Berdinazar Hudaynazarov (1927-): 1927 yılında Aşkabat’ta doğan ve erken yaşta iş hayatına atılarak değişik gazete ve dergilerde çalışan Hudaynazarov, Karakum kanalının yapımı oluşturulan komisyonda da çalışır. Yazdığı başarılı şiirleri ile Mağtımgulı ödülünü kazanan şairin eserleri; Gızğın Sahraa “Sıcak Çöl” (1957), Aadam Hakında Aydım “İnsan Hakkında Türkü” (1964), Durmuş Seni Söyyaarin “Hayat Seni Seviyorum” (1966), Dövrün Depesindaaki Aadam “Devrin Tepesindeki Adam” (1967), Buysançlı Baş “Gururlu Baş” (1975), Ene Süydi “Anne Sütü” (1978) ve Buu Dünye “Bu Dünya” (1990)’dır.

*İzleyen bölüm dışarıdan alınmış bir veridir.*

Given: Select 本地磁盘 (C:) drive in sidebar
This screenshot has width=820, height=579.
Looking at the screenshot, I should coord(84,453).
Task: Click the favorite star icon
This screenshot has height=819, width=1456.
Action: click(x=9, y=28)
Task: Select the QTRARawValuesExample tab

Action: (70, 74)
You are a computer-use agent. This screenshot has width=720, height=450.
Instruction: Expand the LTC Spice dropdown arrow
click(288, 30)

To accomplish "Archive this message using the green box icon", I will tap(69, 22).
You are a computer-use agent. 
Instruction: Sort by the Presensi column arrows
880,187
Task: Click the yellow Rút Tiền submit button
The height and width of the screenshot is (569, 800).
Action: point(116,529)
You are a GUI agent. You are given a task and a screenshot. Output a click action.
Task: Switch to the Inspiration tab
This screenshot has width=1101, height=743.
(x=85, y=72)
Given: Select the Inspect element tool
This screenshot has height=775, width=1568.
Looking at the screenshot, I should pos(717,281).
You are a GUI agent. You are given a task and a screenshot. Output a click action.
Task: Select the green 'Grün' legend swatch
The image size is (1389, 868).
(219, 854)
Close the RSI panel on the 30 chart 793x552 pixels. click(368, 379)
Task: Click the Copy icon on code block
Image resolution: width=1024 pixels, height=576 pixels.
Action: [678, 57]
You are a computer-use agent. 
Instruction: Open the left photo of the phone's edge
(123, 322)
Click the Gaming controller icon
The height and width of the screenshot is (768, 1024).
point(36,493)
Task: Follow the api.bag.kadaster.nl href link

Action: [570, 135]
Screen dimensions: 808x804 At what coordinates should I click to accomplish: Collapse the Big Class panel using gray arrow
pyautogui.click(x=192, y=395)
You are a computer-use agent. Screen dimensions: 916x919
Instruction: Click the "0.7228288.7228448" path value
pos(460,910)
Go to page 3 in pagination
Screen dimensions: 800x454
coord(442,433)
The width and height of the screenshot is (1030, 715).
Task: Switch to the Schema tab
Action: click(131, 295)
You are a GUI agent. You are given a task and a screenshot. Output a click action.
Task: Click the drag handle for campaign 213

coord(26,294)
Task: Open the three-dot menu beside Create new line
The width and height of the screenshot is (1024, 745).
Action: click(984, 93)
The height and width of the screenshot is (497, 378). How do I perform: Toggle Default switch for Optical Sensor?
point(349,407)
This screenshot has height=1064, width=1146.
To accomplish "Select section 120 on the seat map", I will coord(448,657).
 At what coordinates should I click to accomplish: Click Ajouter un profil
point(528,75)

1950-1960’lı yıllarda Türkmen edebiyatı yeni yazar ve şairlerin katılmasıyla şiir, dram ve diğer mensur eserler alanında zenginleşmiştir. Bu yıllarda Türkmen milli edebiyatının gelişmesinde önemli katkıları bulunan tecrübeli yazarların yanına genç yazar ve şairlerin katılmasıyla Türkmen edebiyatında sanat değeri daha yüksek eserler ortaya çıkmıştır. Bu genç yazarlardan B. Hudaynazarov, Gızgın Sehra “Sıcak Sahra” ve Göreş Meydanı “Savaş Meydanı”; K. Gurbannepesov, Taymaz Baba ve Gumdan Yapılan Yürek, Ata ve Oğul ve Acı Günler, Süyci Günler gibi eserlerle Türkmen edebiyatına katkıda bulunmuşlardır. Keza M. Seyidov, A. Hayıdov, İ. Nurıev, G. Ezizov, A. Agabaev ve K. Kulıev gibi genç şair ve yazarlar da bu yıllarda ortaya koydukları eserler ile gelecek adına ümit vermişlerdir. Bu genç yazarlardan B. Hudaynazarov, şiirlerinin yanı sıra mensur eserlerinde dahi lirizmi ön planda tutmuş olmasıyla, K. Gurbannepesov halk hikâyeleri tarzında yazdığı hikâyelerle, M. Seyidov şiirlerindeki felsefî derinlikle, G. Ezizov ise Rus ve Avrupa klasik şiirinin kurallarını Türkmen şiirine yansıtmasıyla tebarüz etmiştir. Diğer taraftan B. Kerbabaev, G. Gurbansehedov, N. Pomma, A. Atacanov, A. Kovusov, G. Seyitliev, Ç. Aşırov gibi tecrübeli yazar ve şairler de bu yıllarda eserler vermeye devam etmişlerdir.
1950-1960’lı yıllarda dram ve çocuk edebiyatı da gelişme göstermiştir. G. Muhtarov’un Otuzıncı Yıllar, N. Geldiev’in TagınPank, T. Taganov’un Guyruksız Tilki, O. Akmemedov’un Yalangaç Adamlar adlı piyesleri bu yıllarda yazılmıştır. Sonuç olarak Türkmen edebiyatı, Türkmenlerin uzun süren çalkantılı yıllarının ardından 1950- 1960’lı yıllarda kendi mecrasında ilerleyebilen bir karakter kazanmış, şiirde ve mensur eserler türünde estetik ve sanat kaygısı da güdülerek gelişme gösteren bir karakter kazanmıştır.